Essa demanda represada era tanta que os fãs topavam até encher ginásios para ver bandas de segunda linha, como o Quiet Riot, ou pagavam para ver astros amargando um período tenebroso, a exemplo do cantor Joe Cocker. Tamanha a crise de abstinência que, no caso de São Paulo, na falta de grandes apresentações, as pessoas compravam ingressos para ver sessões de shows internacionais exibidos em fitas VHS pirateadas numa sala apertada na Faria Lima, anos luz de a avenida tornar-se conhecida pelos cifrões dos bancos de investimento.
Tudo começou a mudar quando chegou por aqui a notícia estrondosa do primeiro Rock in Rio. Imediatamente, os roqueiros começaram a esfregar os olhos, mal acreditando no tamanho do negócio. Um grupo no auge tocando no país era raro, quanto mais vários deles reunidos no mesmo festival. Para os fãs de bandas pesadas, que viviam um grande momento de popularidade, dentro de um renascimento do gênero batizado de new wave of british heavy metal, o cardápio era fartíssimo: Iron Maiden, Whitesnake, Ozzy Osbourne, Scorpions e AC/DC.
PEPEU E BABY CONSUELO NA ABERTURA
Com 15 anos na época, tornei-me testemunha ocular dessa história. Escolhi justamente a noite em que vários desses grupos especializados em guitarras distorcidas e vocais esganiçados iam se apresentar. Embarquei para lá em São Paulo em um ônibus de excursão, no esquema bate-e-volta. Foi a epopeia de um adolescente em meio a uma overdose de lama e de metal pesado. Na chegada ao local do show, que era em Jacarepaguá naquele ano de estreia do evento, a turma atravessava rapidamente o terreno transformado em barro puro e escorregadio pelas chuvas para chegar o mais perto possível do palco – e das potentes torres de som.
A abertura do show, que ficou conhecido como a noite dos metaleiros, começou de forma soft, a cargo de artistas nacionais. Apesar da importância de gente como Pepeu Gomes e Baby Consuelo, a verdade é que ninguém deu muita bola para esse começo. A parte principal, felizmente, apareceu rapidamente diante de nossos olhos. De forma a evitar grandes intervalos entre as apresentações, o palco girava trazendo para a frente os artistas escalados para a sequência. Aí a coisa começou a ficar realmente séria.
Inesquecível a lembrança da gigantesca bateria de Cozy Powell surgindo diante de nossos olhos, com pratos reluzentes e o estrondo provocado por ele na primeira batida, dando início ao show do Whitesnake. Outro momento memorável foi o som do órgão imponente e fantasmagórico introduzindo a abertura de Mr. Crowley, um dos sucessos de Ozzy Osbourne. A noitada terminou com canhões eletrônicos disparados pelo AC/DC, uma tradição que a banda repete até hoje quando toca For Those About the Rock (We Salute You).

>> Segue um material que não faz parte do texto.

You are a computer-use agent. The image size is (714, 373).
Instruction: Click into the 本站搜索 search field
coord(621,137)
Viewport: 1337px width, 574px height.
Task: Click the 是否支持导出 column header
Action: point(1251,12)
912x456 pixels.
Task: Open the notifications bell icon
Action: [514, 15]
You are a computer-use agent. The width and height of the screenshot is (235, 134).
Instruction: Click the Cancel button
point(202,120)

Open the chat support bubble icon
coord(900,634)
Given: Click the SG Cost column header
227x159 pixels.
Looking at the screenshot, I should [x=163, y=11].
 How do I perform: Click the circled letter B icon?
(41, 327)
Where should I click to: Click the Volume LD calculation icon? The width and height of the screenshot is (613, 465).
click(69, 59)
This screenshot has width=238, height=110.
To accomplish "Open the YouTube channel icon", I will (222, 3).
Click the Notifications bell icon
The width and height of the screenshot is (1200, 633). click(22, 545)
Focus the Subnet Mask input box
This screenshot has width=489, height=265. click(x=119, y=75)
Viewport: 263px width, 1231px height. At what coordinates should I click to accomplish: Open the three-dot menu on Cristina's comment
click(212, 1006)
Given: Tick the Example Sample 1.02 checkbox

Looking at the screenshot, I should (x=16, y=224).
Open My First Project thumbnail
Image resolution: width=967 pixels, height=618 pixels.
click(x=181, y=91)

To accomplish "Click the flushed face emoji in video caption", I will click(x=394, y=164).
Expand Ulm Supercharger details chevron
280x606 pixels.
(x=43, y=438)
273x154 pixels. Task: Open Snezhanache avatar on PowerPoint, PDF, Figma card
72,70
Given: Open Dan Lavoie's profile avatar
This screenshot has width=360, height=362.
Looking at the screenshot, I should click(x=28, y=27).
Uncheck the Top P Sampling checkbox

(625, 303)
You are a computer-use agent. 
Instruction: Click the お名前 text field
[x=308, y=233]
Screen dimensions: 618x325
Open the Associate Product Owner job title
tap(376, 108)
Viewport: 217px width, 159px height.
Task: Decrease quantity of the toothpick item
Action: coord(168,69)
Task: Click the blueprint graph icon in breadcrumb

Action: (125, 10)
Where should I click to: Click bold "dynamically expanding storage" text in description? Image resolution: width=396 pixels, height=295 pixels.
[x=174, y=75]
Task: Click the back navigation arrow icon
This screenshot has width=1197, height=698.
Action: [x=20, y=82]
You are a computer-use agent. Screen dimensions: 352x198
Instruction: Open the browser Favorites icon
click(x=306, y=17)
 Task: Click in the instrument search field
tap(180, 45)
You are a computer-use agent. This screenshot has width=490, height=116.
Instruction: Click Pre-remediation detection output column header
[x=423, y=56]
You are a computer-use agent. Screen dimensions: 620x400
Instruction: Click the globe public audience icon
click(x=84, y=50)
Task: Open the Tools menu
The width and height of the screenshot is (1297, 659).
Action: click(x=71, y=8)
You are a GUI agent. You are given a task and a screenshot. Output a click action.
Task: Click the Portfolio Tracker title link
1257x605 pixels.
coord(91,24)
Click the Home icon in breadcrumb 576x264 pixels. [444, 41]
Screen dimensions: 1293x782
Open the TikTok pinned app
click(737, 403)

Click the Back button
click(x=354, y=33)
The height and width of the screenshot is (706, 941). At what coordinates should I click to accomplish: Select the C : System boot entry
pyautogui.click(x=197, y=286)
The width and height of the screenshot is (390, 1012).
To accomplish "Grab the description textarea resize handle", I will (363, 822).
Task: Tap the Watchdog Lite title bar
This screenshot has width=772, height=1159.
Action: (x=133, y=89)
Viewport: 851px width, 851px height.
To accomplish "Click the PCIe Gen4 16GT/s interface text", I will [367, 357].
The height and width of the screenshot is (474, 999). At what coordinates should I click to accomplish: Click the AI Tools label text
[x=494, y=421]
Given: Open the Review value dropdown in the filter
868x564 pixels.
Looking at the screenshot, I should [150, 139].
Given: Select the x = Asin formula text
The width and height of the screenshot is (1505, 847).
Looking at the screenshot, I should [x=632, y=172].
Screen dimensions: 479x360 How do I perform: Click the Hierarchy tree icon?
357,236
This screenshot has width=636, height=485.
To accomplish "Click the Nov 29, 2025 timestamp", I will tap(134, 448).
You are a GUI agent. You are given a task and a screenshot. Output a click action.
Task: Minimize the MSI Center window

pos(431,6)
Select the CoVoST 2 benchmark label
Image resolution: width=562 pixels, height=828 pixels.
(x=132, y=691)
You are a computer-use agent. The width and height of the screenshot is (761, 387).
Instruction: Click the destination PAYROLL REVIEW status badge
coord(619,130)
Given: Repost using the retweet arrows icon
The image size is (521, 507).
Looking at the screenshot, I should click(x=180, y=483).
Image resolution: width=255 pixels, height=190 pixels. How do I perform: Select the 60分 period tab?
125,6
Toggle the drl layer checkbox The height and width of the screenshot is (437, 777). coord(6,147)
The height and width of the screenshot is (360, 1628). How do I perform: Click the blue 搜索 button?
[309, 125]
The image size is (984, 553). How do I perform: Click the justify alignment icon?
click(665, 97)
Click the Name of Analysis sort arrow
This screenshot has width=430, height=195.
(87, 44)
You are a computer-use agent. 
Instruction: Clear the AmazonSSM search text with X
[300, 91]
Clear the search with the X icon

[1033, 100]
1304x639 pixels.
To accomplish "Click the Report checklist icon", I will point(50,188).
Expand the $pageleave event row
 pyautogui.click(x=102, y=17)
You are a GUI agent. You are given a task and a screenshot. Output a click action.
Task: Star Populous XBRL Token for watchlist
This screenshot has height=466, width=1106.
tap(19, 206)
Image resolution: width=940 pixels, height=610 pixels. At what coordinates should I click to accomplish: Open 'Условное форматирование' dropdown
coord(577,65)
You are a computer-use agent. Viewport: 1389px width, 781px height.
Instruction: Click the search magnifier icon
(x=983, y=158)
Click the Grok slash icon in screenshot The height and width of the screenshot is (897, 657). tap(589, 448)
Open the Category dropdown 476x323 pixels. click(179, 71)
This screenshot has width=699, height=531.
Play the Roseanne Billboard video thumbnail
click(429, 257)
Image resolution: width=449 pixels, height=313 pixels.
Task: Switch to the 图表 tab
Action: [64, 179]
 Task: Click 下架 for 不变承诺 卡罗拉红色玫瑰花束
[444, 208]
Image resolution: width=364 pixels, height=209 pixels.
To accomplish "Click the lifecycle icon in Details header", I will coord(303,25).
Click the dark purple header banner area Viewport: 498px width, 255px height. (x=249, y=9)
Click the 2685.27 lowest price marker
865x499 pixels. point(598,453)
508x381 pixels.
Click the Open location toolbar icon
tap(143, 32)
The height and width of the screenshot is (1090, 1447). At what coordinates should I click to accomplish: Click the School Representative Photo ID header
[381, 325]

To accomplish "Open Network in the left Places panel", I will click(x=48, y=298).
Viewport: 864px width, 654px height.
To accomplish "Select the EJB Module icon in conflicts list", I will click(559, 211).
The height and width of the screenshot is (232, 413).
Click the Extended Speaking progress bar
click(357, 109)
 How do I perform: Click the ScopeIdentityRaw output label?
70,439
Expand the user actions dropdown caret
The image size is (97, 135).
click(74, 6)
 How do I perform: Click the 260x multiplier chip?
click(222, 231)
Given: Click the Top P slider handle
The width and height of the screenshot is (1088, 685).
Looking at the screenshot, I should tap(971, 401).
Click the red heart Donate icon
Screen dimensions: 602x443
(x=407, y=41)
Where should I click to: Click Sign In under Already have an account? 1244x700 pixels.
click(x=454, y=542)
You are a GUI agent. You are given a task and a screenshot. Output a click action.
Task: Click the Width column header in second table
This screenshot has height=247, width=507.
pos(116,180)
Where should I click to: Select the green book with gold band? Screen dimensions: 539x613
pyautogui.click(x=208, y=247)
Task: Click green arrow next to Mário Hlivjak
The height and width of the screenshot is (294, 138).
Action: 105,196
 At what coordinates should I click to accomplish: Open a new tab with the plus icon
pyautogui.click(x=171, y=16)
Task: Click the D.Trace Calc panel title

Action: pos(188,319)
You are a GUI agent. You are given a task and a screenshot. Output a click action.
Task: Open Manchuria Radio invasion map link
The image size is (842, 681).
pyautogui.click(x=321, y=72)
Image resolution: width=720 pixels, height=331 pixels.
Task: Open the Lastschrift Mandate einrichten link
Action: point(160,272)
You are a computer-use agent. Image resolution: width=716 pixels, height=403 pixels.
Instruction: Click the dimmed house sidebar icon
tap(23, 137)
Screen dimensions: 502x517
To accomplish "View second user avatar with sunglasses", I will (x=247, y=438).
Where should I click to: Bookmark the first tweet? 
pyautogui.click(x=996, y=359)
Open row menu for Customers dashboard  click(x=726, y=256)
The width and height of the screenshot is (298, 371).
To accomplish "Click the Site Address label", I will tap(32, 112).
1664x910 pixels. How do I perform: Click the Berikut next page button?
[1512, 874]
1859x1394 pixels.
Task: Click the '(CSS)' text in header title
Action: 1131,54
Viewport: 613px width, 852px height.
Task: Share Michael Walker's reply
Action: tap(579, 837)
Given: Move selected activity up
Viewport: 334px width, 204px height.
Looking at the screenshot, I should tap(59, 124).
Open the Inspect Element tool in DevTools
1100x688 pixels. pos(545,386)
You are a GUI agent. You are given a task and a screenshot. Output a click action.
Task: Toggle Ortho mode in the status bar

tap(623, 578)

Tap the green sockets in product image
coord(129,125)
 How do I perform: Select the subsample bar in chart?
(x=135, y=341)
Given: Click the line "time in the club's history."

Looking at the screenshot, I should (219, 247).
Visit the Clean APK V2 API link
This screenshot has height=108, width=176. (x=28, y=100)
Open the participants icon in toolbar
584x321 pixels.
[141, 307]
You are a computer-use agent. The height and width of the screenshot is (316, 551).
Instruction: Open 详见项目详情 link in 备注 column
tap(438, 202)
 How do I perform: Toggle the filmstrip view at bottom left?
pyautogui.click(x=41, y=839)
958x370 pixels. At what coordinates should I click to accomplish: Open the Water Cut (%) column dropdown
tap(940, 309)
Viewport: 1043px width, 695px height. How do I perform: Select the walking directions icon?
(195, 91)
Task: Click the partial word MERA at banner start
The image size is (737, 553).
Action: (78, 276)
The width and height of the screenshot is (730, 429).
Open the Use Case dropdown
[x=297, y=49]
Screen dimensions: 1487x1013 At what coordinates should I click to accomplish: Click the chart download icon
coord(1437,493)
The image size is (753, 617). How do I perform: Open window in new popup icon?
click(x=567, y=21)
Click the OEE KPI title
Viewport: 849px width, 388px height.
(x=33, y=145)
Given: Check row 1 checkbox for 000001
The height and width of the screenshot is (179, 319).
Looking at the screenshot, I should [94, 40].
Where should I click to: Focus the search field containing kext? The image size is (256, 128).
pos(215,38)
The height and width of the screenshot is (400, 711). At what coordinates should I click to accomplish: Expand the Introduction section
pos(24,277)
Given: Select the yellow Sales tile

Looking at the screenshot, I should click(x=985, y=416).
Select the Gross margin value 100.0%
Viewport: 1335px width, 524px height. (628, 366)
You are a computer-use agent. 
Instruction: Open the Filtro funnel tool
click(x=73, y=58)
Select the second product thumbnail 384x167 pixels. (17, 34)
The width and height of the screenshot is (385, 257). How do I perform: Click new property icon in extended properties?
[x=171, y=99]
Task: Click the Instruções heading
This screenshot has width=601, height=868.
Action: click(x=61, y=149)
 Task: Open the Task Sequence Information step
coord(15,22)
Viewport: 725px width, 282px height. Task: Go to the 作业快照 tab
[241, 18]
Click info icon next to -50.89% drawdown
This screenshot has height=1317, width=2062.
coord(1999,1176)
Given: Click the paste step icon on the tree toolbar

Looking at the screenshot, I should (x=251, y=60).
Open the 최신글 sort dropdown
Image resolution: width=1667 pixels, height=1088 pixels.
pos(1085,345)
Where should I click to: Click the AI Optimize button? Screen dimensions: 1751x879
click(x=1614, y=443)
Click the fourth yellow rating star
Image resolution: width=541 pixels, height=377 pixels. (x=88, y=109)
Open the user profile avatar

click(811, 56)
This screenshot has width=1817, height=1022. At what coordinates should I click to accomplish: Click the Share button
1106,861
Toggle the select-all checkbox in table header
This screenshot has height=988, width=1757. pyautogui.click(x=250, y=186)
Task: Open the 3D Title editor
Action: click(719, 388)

Exausto e com as calças e tênis cobertos de lama jacarepaguana, voltei para São Paulo feliz da vida e com o ouvido zunindo. Quem teve o privilégio de ver aquele Rock in Rio por inteiro ainda curtiu shows como os do Yes, que havia deixado o som progressivo para uma pegada mais pop e estava nas paradas com Owner of a Lonely Heart.
Sabemos que as memórias musicais da adolescência representam um atalho traiçoeiro para o abismo da nostalgia pura. Também é fato que o Rock in Rio evoluiu tremendamente ao longo das décadas enquanto negócio e acontecimento cultural, mérito absoluto do visionário Roberto Medina, o empresário que criou o festival.
Mas não há discussão a respeito de qual foi o melhor Rock in Rio da história. Naquele inesquecível verão de 1985, havia rock de verdade em quantidades para lá de generosas e um sabor de ineditismo e de ousadia que jamais será igualado no evento.